When Adrianna Garcia spoke in front of a packed crowd in the St. John Francis Regis Chapel on Thursday, she thanked countless teachers, mentors and family members.
Then, with a small crack in her voice, she got to her grandmother.
“Thank you so much,” Garcia said. “It’s because of you I want to start a nonprofit for my community. It’s because of you I want to be there for my community.”
Her grandmother, the beloved Denver figure Lorraine Granado, helped start the nonprofit Cross Community Coalition in the Swansea neighborhood.
Granado is a larger-than-life figure in the neighborhood, a fighter of the people who didn’t always do what was easy, but always tried to do what was right.
Garcia walked across the stage on Thursday, having completed eight years of the Porter-Billups Leadership Academy, finishing the program — that like her grandmother — gave her so much.

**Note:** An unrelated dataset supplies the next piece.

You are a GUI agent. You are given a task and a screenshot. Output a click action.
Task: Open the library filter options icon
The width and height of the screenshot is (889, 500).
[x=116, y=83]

“I grew up with her and looked up to her. I grew up following her around,” Garcia said. “I grew up in that neighborhood. And here (at PBLA) I’ve learned a tremendous amount of leadership skills. It’s not always about rushing. It’s sometimes about sitting back and listening to the world.”
The Porter-Billups Leadership Academy (PBLA) celebrated its 23rd year on Thursday at Regis University, graduating 17 students from the program.
The three-week academic program for students entering grades 4 through 12 targets at-risk and low-income Denver youth. The Academy prepares students to become leaders and gain skills for succeeding in college. Students who complete seven years of the Academy and qualify academically are provided scholarships for tuition and fees to attend Regis University.
To date, 29 PBLA graduates have gone on to attend Regis University and more than 80 percent of PBLA graduates have attended college.
This year more than 200 students attended the camp, including children from Kansas, Texas and New Mexico.
Longtime Regis University men’s basketball coach Lonnie Porter founded the Academy in 1996. Five-time NBA All-Star Chauncey Billups joined Porter and the Academy in 2006.
The goal is to help create leaders for the next generation.
“I just want to let the younger kids that are sitting here know that your voice is powerful,” said graduate Alfonso LoBato. “With your voice you can lead your class, you can lead your family and you can lead your community. With your voice you can do remarkable things.”